Japan complains over U.S. military’s use of term ‘East Sea’


By Sakura Murakami and Josh Smith

TOKYO/SEOUL (Reuters) - The U.S. military landed in hot water with Japanese officials on Thursday when a spokesman used the term “East Sea” to refer to the wedge of sea between Japan, Russia, and the Korean peninsula where North Korea tested missiles earlier in the day.

“We are aware of North Korean missile launches this morning into the East Sea,” the U.S. Indo-Pacific Command spokesman Captain Mike Kafka said in the only initial official statement from the U.S. government.

North Korea launched two suspected ballistic missiles into the sea near Japan, drawing condemnation and concern from Japan, the United States, and South Korea.

The U.S. military’s use of the term “East Sea” made a splash of its own in Japan, which prefers the name “Sea of Japan”.

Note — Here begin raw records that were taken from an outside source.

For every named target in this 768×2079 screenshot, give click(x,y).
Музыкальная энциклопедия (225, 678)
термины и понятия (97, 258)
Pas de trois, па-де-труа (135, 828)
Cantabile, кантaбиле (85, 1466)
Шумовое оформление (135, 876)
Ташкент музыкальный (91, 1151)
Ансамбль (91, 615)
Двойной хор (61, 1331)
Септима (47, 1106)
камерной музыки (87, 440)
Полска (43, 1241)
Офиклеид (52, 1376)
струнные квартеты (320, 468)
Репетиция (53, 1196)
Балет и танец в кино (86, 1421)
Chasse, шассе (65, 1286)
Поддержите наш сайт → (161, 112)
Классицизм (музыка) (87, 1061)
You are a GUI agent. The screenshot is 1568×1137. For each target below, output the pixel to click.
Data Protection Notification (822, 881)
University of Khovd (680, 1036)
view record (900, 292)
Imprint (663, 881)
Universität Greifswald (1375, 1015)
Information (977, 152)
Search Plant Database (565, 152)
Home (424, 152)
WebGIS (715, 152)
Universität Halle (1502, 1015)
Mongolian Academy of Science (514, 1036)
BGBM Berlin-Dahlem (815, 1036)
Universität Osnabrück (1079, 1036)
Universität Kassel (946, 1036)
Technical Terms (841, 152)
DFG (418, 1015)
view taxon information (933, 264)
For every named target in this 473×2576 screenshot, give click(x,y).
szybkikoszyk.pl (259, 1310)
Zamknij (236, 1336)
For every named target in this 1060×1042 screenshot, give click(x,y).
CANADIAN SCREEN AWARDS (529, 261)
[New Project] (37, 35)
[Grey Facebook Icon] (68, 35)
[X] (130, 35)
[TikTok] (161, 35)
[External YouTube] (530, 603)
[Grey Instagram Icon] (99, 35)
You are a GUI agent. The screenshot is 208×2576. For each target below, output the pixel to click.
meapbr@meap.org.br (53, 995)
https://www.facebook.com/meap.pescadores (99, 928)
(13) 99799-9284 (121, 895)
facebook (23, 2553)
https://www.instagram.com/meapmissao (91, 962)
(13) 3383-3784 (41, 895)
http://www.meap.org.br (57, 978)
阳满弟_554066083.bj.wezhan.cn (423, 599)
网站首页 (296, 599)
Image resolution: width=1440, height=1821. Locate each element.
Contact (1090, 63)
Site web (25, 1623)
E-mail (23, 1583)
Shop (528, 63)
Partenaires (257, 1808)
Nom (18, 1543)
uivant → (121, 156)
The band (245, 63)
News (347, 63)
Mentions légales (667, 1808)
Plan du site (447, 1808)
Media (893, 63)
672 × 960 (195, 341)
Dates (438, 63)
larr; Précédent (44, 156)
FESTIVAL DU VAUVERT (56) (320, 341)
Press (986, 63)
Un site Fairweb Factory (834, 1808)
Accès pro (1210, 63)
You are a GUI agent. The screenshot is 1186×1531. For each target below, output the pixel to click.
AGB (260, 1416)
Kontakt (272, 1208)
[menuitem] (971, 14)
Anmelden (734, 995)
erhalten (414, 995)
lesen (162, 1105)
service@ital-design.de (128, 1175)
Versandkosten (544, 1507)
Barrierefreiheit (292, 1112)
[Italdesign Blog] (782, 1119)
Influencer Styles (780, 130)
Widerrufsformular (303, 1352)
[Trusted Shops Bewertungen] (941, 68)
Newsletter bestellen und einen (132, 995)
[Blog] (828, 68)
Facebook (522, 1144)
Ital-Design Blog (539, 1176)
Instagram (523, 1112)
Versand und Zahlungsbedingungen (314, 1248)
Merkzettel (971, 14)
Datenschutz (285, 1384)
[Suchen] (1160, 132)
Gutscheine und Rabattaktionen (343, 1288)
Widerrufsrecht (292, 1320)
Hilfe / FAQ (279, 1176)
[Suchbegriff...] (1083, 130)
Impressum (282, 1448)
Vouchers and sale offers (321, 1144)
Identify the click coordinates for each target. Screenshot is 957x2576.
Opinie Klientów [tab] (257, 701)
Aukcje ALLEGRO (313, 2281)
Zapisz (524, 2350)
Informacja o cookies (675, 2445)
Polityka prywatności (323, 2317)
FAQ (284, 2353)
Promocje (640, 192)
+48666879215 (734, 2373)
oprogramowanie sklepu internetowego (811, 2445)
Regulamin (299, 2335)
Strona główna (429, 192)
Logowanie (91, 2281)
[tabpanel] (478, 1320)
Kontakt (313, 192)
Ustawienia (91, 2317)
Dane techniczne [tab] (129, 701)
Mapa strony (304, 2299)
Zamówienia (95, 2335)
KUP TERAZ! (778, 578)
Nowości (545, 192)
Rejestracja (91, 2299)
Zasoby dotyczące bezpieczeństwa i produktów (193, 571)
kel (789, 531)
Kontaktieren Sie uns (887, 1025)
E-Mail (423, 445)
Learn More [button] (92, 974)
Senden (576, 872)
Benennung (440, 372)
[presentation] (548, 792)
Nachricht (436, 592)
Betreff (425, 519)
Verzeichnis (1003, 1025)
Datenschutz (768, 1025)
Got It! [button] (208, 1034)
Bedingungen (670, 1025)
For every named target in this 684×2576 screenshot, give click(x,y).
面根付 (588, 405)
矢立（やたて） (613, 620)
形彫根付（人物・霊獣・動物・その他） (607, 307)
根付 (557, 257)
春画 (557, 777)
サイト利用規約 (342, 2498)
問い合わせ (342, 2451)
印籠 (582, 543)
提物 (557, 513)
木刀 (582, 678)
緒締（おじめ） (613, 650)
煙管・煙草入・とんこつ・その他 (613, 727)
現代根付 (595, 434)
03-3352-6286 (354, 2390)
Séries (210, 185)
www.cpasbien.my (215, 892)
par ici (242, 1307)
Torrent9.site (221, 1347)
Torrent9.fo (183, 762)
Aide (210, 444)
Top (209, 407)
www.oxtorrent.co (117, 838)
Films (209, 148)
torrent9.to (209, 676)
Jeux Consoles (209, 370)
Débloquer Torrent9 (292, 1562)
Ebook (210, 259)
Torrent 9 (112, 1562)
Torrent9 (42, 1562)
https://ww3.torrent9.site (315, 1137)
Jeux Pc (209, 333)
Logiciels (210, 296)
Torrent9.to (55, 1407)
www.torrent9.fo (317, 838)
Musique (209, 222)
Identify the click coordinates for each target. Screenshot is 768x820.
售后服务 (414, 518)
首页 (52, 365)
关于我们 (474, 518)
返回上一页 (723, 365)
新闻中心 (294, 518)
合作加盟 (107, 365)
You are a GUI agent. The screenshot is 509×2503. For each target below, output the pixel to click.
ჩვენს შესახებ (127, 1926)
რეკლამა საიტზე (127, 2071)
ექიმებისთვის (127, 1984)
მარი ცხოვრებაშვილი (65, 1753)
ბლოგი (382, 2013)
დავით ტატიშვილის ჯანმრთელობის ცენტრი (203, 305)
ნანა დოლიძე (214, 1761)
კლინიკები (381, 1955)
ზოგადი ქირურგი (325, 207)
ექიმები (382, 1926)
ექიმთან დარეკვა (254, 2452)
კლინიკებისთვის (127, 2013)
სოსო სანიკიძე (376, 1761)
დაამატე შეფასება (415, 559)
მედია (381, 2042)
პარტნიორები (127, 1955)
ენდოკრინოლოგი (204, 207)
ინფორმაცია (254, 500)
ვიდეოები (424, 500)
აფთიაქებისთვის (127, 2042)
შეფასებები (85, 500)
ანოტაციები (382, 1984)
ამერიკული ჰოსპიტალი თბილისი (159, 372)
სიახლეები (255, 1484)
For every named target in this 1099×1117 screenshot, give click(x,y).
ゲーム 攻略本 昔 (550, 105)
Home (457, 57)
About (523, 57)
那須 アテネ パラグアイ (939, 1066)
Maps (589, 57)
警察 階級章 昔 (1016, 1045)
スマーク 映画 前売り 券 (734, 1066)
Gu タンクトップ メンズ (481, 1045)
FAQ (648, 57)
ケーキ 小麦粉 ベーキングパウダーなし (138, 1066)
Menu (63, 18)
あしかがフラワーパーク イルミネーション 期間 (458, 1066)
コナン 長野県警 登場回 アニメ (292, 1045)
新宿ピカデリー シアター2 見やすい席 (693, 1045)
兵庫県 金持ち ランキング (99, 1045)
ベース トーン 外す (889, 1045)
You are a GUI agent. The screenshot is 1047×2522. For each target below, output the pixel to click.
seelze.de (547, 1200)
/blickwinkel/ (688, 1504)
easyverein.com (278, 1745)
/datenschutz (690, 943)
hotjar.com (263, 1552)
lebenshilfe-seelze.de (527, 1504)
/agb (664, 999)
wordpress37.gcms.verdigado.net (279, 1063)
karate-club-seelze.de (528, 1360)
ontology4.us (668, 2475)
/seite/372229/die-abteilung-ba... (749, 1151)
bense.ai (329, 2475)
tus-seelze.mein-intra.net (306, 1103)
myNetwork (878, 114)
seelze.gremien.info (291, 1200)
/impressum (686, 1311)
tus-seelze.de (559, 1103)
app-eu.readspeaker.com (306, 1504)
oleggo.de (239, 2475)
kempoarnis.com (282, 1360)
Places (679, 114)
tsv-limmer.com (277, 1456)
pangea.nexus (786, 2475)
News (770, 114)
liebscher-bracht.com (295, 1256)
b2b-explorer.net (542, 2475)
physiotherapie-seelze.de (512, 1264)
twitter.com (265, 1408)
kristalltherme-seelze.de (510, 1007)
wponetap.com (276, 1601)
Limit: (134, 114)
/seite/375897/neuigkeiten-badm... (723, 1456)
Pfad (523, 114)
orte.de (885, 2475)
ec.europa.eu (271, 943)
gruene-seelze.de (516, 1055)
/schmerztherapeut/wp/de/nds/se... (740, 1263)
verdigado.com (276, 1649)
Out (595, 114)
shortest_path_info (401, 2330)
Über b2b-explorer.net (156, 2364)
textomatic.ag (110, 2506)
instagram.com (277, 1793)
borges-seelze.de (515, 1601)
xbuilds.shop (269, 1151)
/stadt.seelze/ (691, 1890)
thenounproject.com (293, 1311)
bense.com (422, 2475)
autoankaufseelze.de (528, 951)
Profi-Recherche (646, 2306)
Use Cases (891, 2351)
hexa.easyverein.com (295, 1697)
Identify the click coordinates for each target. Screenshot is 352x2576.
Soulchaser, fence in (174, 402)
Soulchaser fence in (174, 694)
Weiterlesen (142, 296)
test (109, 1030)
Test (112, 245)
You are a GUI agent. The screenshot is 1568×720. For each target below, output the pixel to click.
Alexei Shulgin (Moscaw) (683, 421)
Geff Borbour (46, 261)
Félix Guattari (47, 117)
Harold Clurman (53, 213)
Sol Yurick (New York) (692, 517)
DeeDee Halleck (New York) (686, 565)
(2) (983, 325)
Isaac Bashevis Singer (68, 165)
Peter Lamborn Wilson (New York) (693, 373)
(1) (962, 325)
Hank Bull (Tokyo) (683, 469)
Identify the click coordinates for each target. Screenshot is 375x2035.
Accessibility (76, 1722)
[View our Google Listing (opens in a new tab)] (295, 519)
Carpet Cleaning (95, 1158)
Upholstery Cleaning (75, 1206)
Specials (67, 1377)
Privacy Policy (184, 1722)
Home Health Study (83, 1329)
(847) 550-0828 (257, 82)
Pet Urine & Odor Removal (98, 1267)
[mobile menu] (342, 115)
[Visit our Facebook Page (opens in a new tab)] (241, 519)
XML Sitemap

Deputy Chief Cabinet Secretary Manabu Sakai told a news conference that the use of East Sea was “inappropriate“.

“Japan’s stance on this issue is that ‘Sea of Japan’ is the one and only official, international name for this body of water,” he said.

“We have already made our position on this issue clear to the United States and are currently requesting a correction.”

Kafka did not immediately respond to a request for comment.

The Japanese consternation highlights the challenges for the new Biden administration, which has vowed to rebuild relations with its allies in Asia.

South Korea, which was occupied by Japan from 1910-1945, argues that the area of ocean should be known by what it sees as the neutral name “East Sea”.

The sea is also the location of islets that both South Korea and Japan claim. South Korea, which administers the outcrops, calls them Dokdo while Japan calls them Takeshima.

Those are just two areas of tension between the U.S. allies.

Historical and economic disputes nearly led to South Korea scrapping, in 2019, an intelligence-sharing deal with Japan that had been backed and brokered by the United States.

Rhetoric has since cooled but the disputes can flare up unexpectedly and complicate U.S. efforts to coordinate Asia strategy.